Référence : 2005 CF 135

Ottawa (Ontario), le 28 janvier 2005

EN PRÉSENCE DE MONSIEUR LE JUGE von FINCKENSTEIN

ENTRE :

OMAR AHMED KHADR, représenté par sa tutrice à l'instance FATMAH ELSAMNAH,

FATMAH ELSAMNAH, MAHA ELSAMNAH, MUHAMMED ELSAMNAH et

ABDURHAMAN KHADR

                                                                                                                                        demandeurs

                                                                             et

                                     LE MINISTRE DES AFFAIRES ÉTRANGÈRES

                                                                                                                                           défendeur

                                MOTIFS DE L'ORDONNANCE ET ORDONNANCE

[1]                Il s'agit d'une demande présentée aux termes du paragraphe 318(4) et de l'article 369 des Règles en vue d'obtenir la production de documents pertinents se trouvant en la possession du défendeur et destinés à être utilisés dans le cadre d'une demande de contrôle judiciaire.


Le contexte

[2]                Omar Khadr est un citoyen canadien de 17 ans qui est détenu depuis 2002 par le gouvernement des États-Unis en raison de sa prétendue participation aux activités des forces d'Al-Qaeda en Afghanistan. Il est actuellement détenu dans le camp Delta à Guantanamo Bay.

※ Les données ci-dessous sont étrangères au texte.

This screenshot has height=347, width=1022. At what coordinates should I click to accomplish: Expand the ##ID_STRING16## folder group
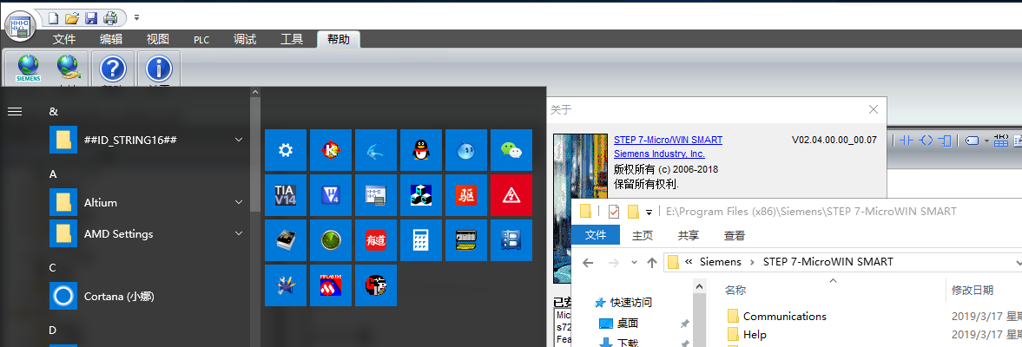tap(239, 140)
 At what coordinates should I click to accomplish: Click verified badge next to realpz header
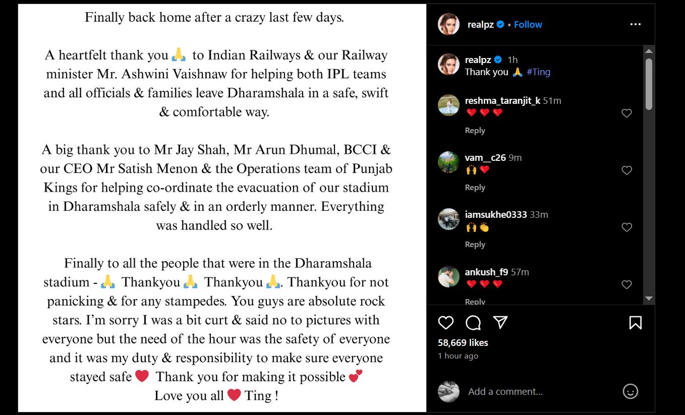[500, 24]
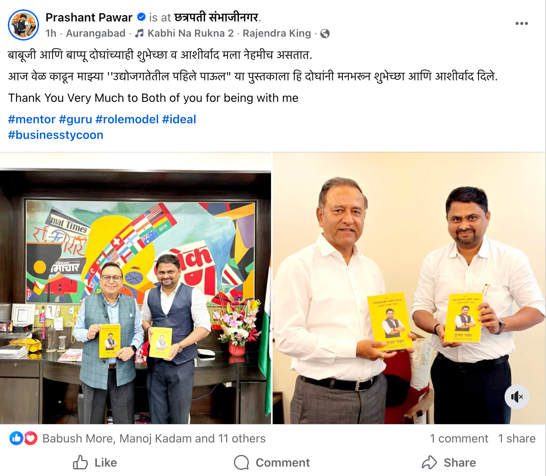Click the blue thumbs-up reaction icon

pyautogui.click(x=16, y=438)
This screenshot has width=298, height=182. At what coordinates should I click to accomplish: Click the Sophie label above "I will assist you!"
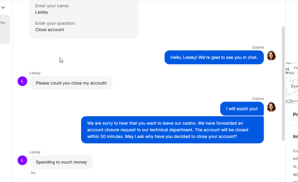258,99
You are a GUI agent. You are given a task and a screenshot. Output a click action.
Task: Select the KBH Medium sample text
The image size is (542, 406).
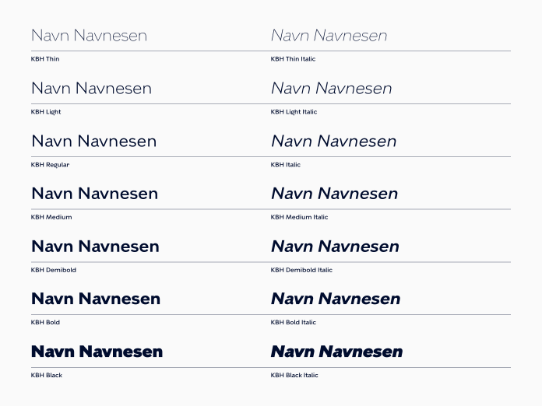94,194
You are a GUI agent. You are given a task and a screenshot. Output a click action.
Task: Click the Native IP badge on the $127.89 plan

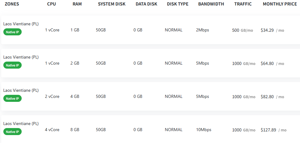coord(13,131)
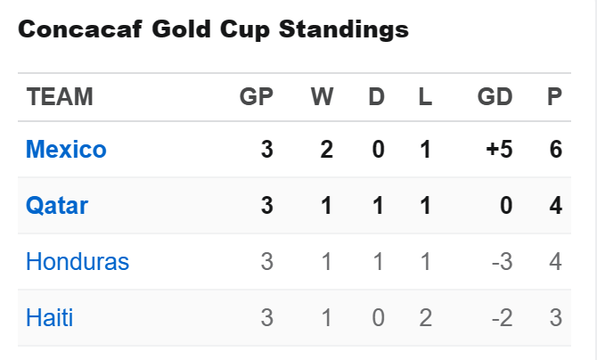
Task: Click Mexico's +5 goal difference value
Action: [x=499, y=150]
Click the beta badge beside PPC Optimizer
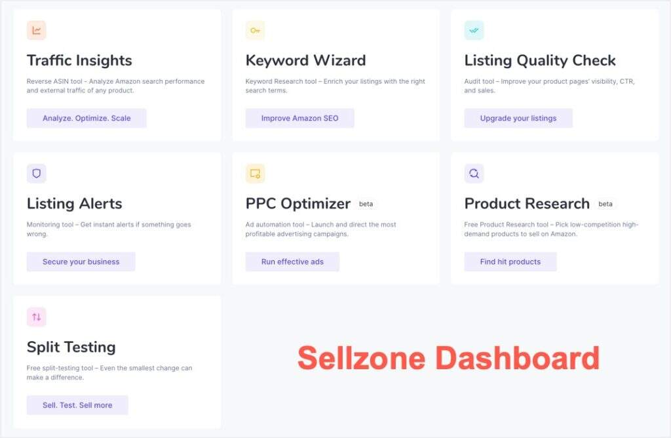Image resolution: width=671 pixels, height=438 pixels. tap(366, 204)
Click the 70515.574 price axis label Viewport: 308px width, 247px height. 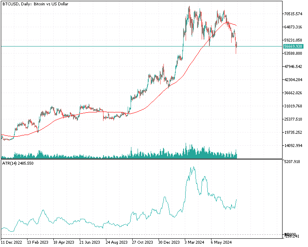pyautogui.click(x=293, y=14)
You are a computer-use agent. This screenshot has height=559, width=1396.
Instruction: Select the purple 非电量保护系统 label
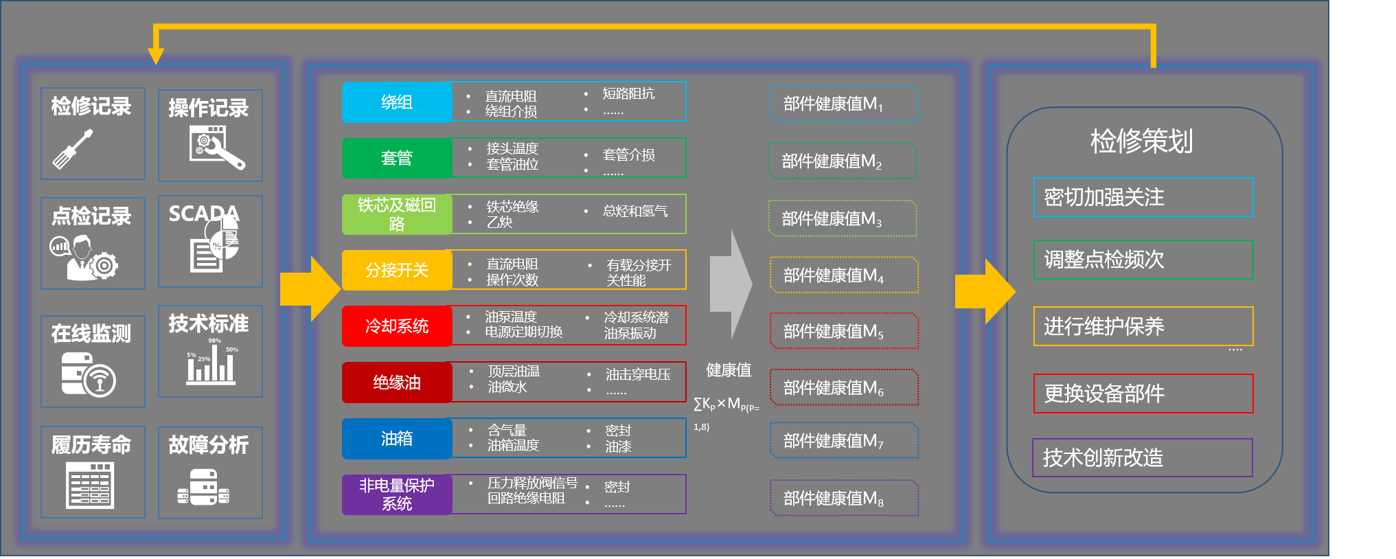point(397,494)
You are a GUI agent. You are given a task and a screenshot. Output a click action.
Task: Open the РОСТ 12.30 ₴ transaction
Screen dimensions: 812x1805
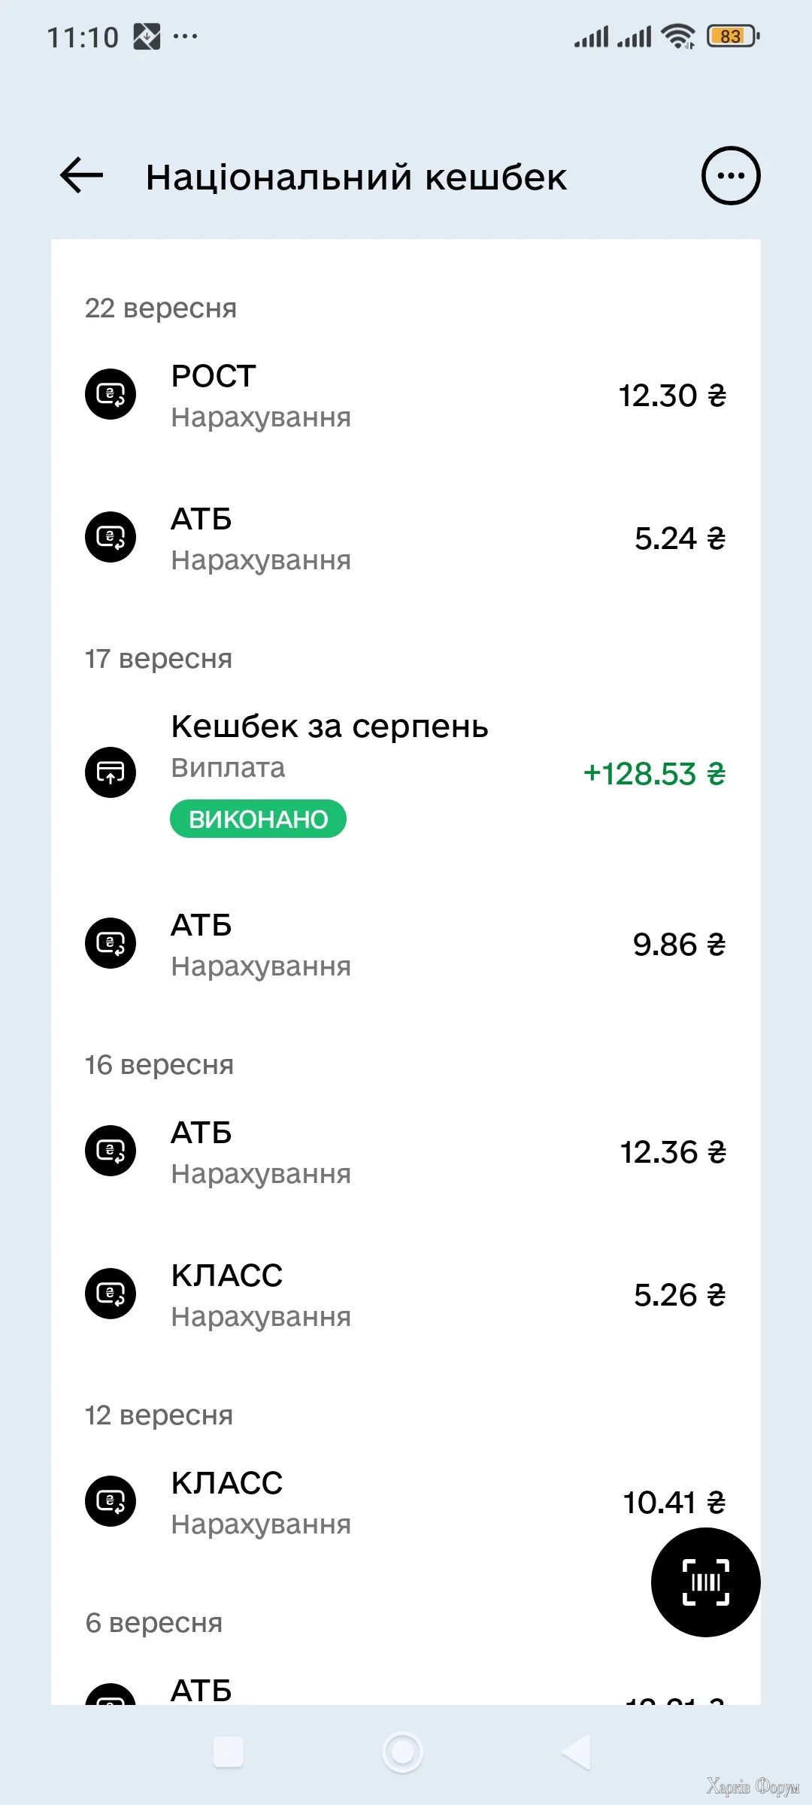point(406,396)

[3]                Les demandeurs soutiennent qu'au cours de sa détention, Omar Khadr a été interrogé régulièrement, qu'il n'a pas été traduit devant un tribunal indépendant et qu'il s'est vu refuser l'accès à des représentants consulaires, à son avocat et à sa famille. Les demandeurs affirment qu'il fait face aujourd'hui à des poursuites devant un tribunal militaire qui pourrait le condamner à mort pour des événements qui se sont produits quand il avait 15 ans.

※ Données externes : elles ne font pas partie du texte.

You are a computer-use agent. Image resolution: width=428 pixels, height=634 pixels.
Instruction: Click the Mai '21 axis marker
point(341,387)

[4]                La présente demande est présentée par la famille d'Omar Khadr et vise à obliger le gouvernement à lui offrir des services consulaires et diplomatiques. Les demandeurs font valoir que le ministre a omis de lui fournir ces services, qu'il a ainsi agi contrairement à la Loi sur le ministère des Affaires étrangères et du Commerce international, L.R.C. 1985, ch. E-22 (la LMAECI), et qu'il a porté atteinte aux droits que possèdent Omar Khadr et sa famille aux termes de la Charte canadienne des droits et libertés (la Charte).

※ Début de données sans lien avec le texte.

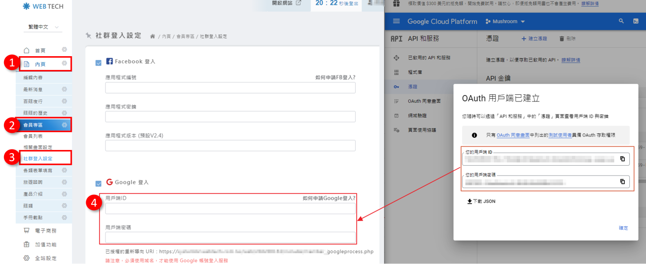The image size is (646, 264).
Task: Click the breadcrumb home icon
Action: (153, 36)
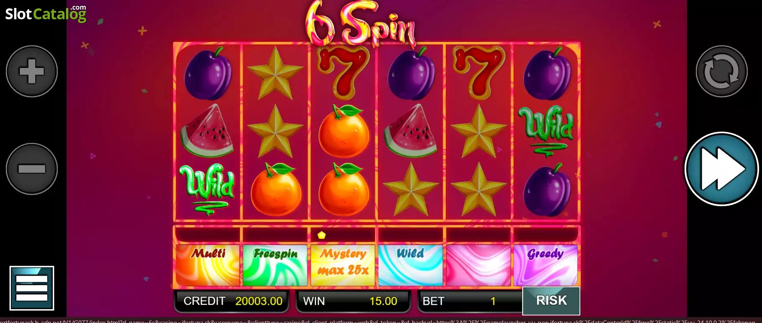Open the SlotCatalog.com logo link
Viewport: 762px width, 323px height.
click(x=46, y=13)
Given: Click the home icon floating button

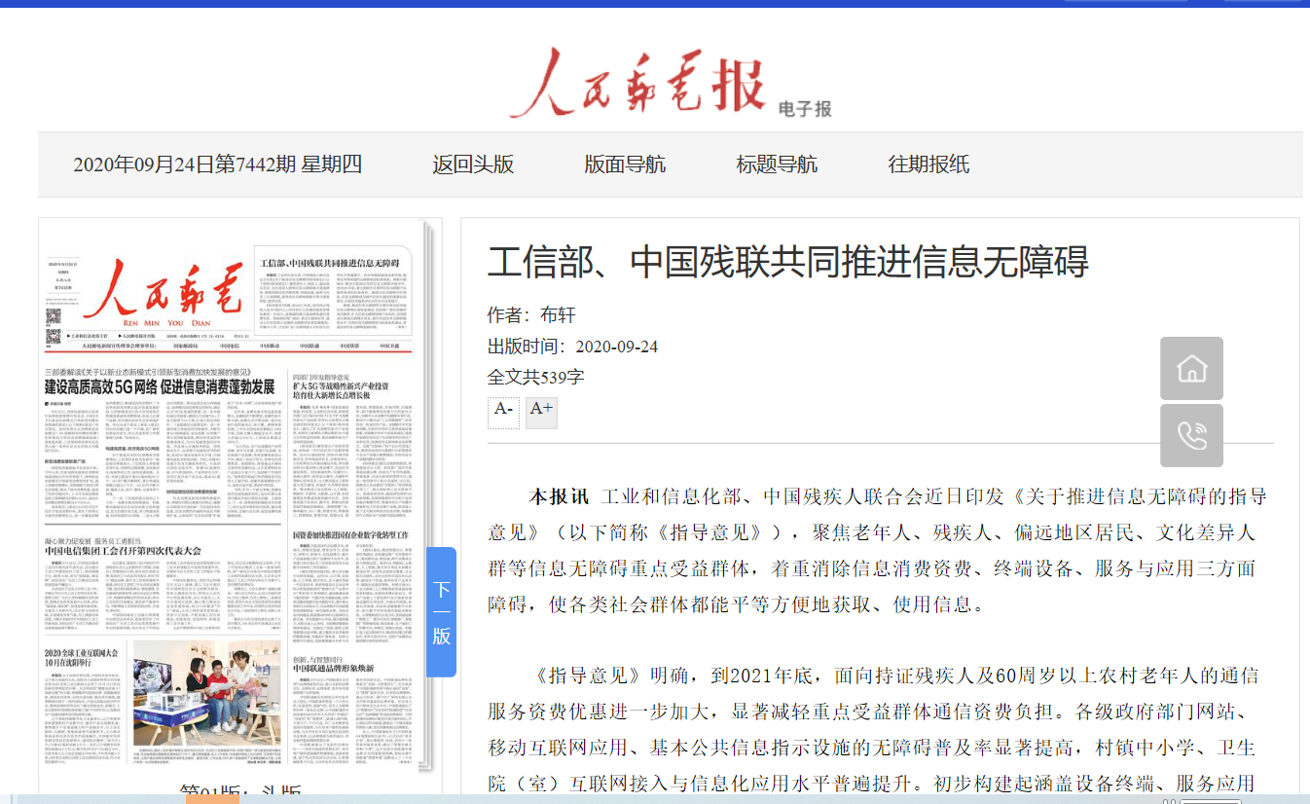Looking at the screenshot, I should point(1191,369).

[5]                Le 18 août 2004, à la suite d'une requête présentée en vue d'obtenir la radiation de la demande pour le motif qu'elle ne révèle aucune cause d'action, la Cour a ordonné notamment ce qui suit :

1.              Les parties de l'avis de demande qui concernent l'interrogatoire de Omar Khadr et qui allèguent les violations de la Charte en raison de l'omission du ministre de fournir des services consulaires et autres à Omar Khadr sont radiées;

2.              Le présent avis de demande, dans la mesure où il concerne les allégations présentées par les demandeurs en vertu de l'article 10 de la Loi sur le ministère des Affaires étrangères et du Commerce international, est maintenu, à l'exception des allégations relatives aux instruments internationaux autres que la Convention de Vienne sur les relations consulaires;

[6]                Les demandeurs ont déposé un deuxième avis de demande modifié le 22 décembre 2004 dans lequel ils sollicitent, outre une ordonnance de mandamus, [traduction] « une ordonnance annulant la décision du ministre datée du 3 juin 2004 et lui enjoignant de réexaminer le dossier » .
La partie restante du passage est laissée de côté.